- [Aim of the task]: Print every record exactly, omitting all pictures.

- [Data shown]:

■ ■ ■ ■ ■ ■ ■

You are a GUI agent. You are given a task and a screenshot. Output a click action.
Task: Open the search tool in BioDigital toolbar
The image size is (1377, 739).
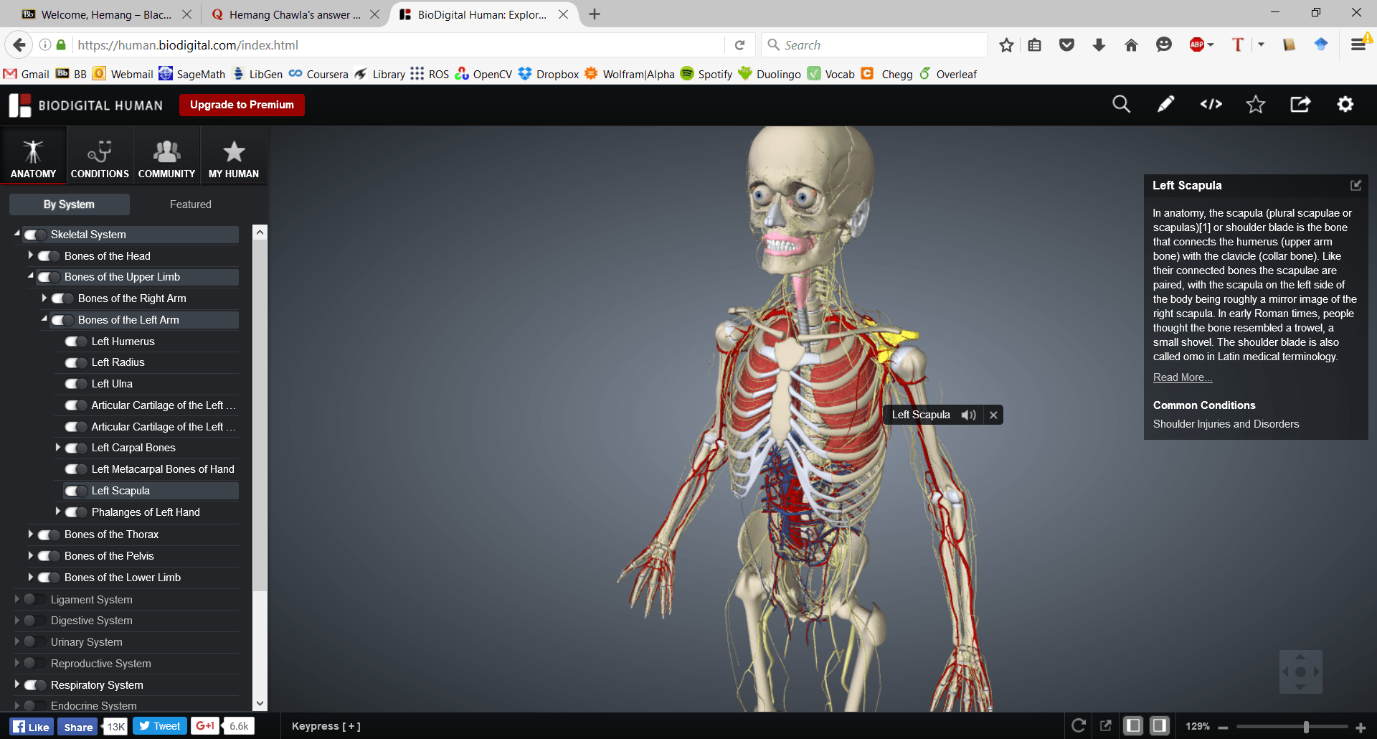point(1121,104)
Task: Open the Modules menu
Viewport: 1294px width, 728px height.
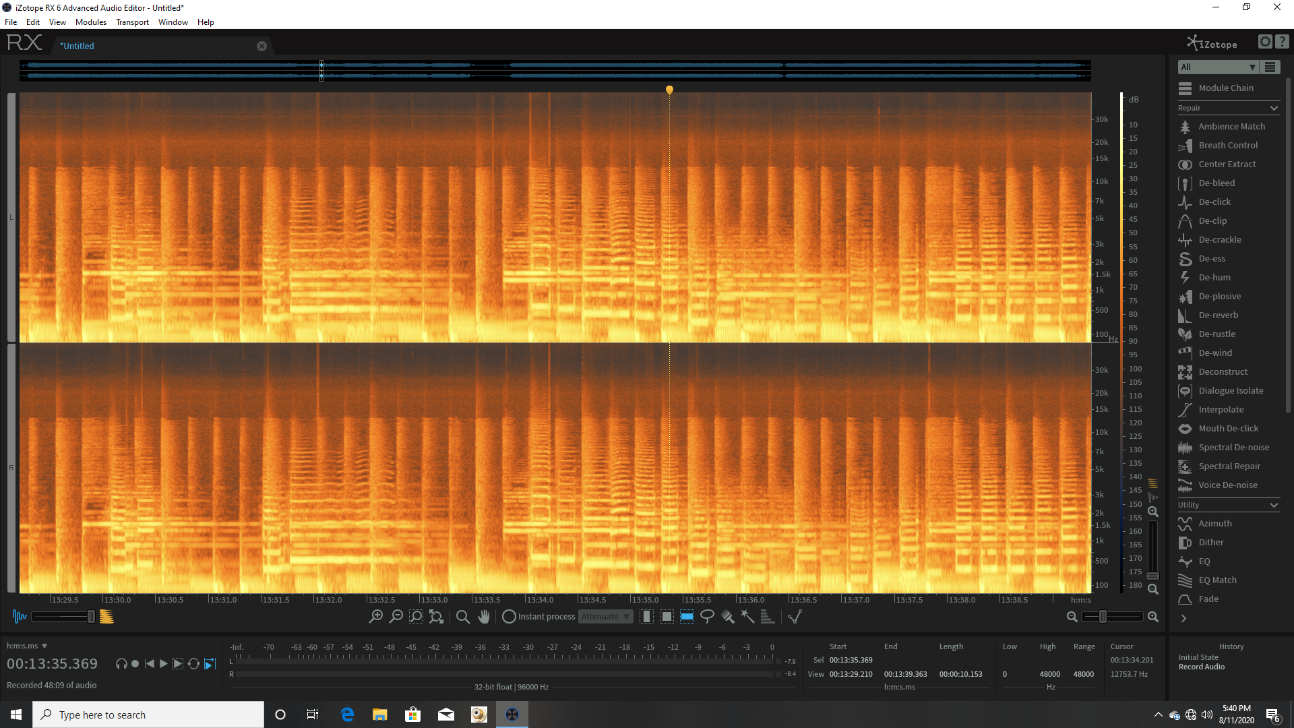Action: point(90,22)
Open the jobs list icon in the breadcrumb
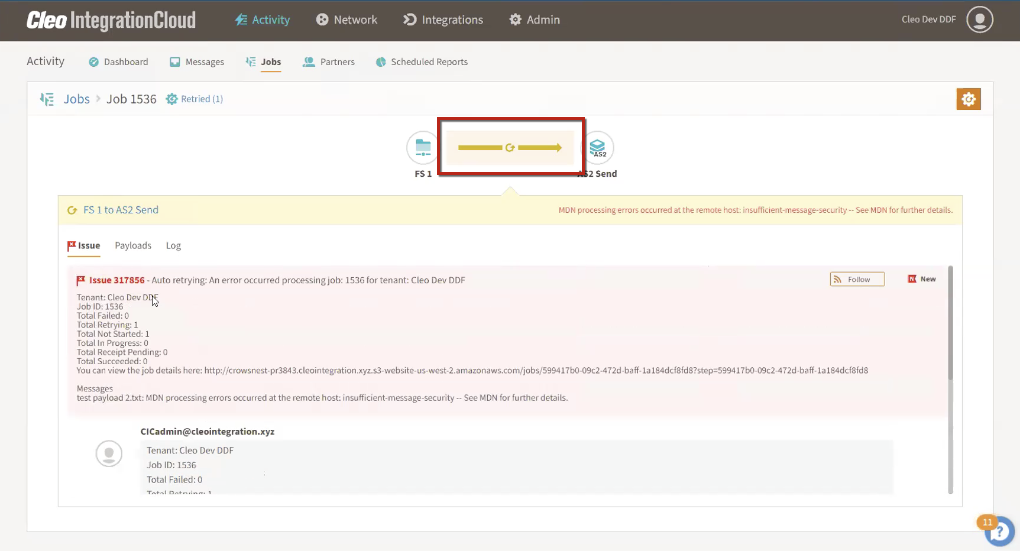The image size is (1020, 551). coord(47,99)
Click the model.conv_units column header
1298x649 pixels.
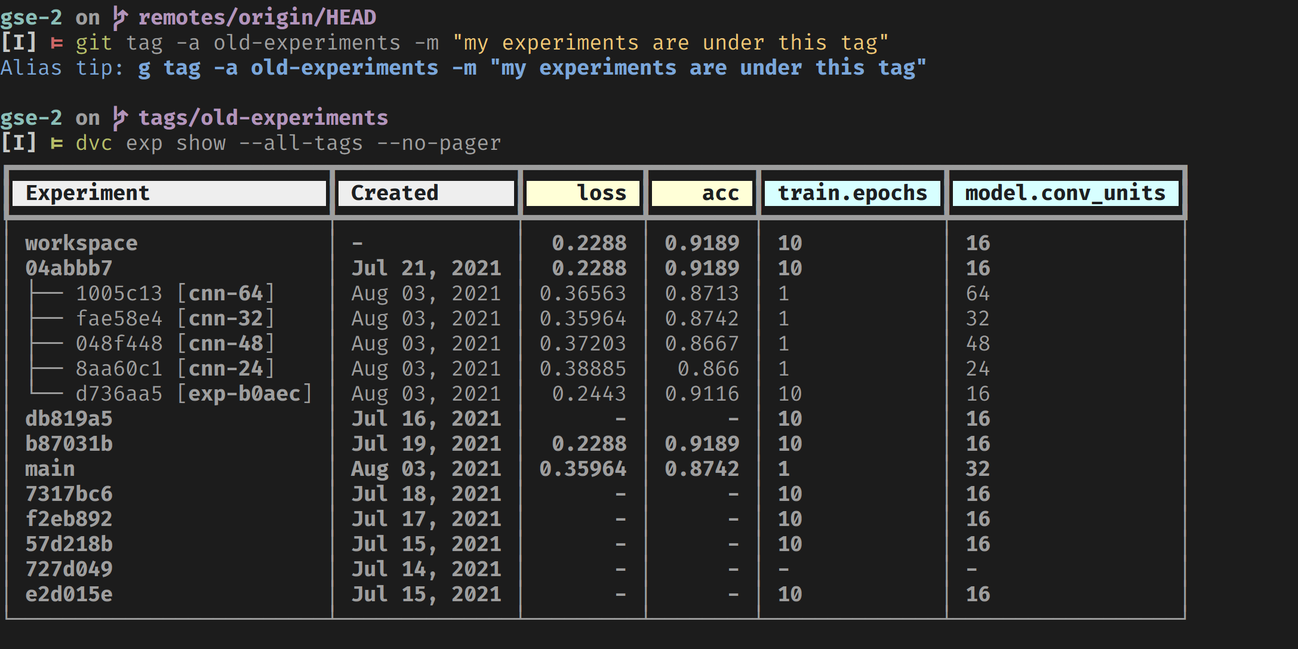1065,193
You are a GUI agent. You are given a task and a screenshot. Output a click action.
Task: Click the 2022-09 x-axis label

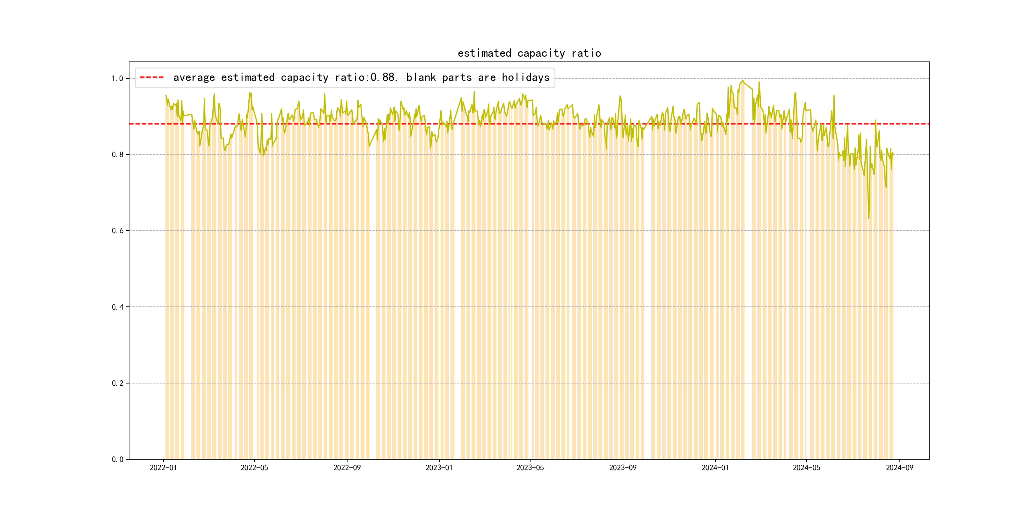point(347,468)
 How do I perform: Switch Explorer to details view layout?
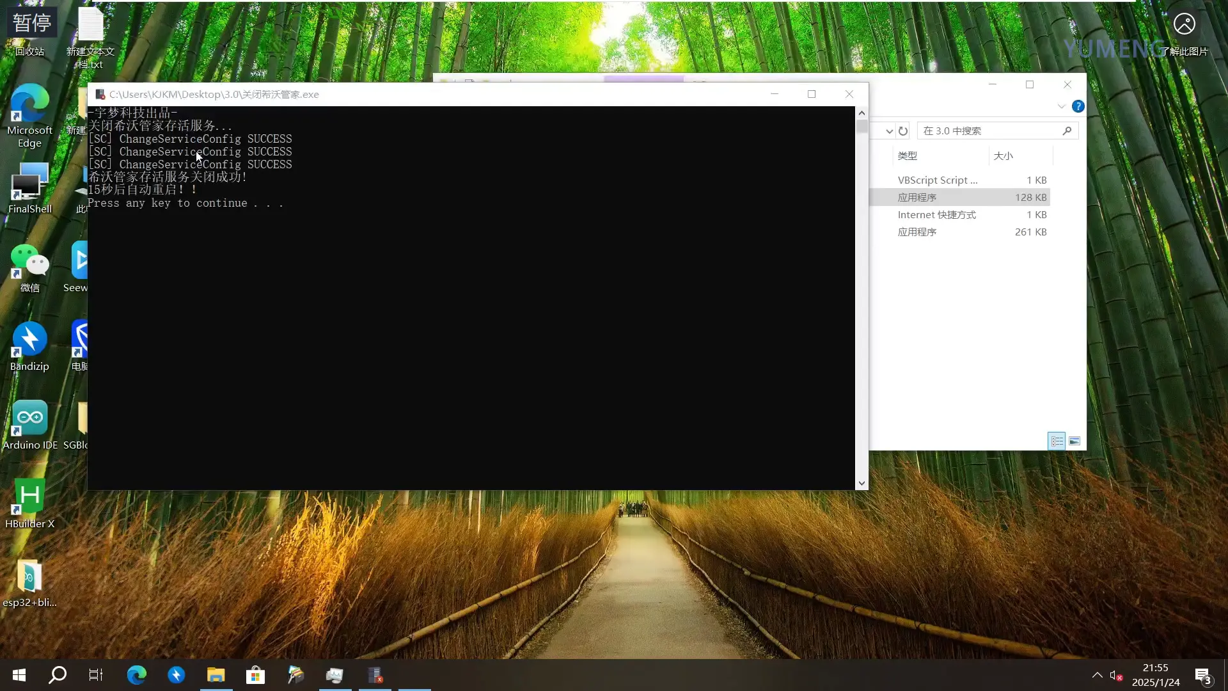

■ ■ ■ ■ ■ ■ ■

- [Written solution]:
You are a GUI agent. You are given a task and a screenshot. Output a click action.
Task: Open the search tool in BioDigital toolbar
The image size is (1377, 739).
point(1121,104)
Task: Open the Modules menu
Viewport: 1294px width, 728px height.
Action: point(90,22)
Open the jobs list icon in the breadcrumb
The image size is (1020, 551). coord(47,99)
Click the model.conv_units column header
1298x649 pixels.
1065,193
You are a GUI agent. You are given a task and a screenshot. Output a click action.
Task: Click the 2022-09 x-axis label

point(347,468)
 How do I perform: Switch Explorer to details view layout?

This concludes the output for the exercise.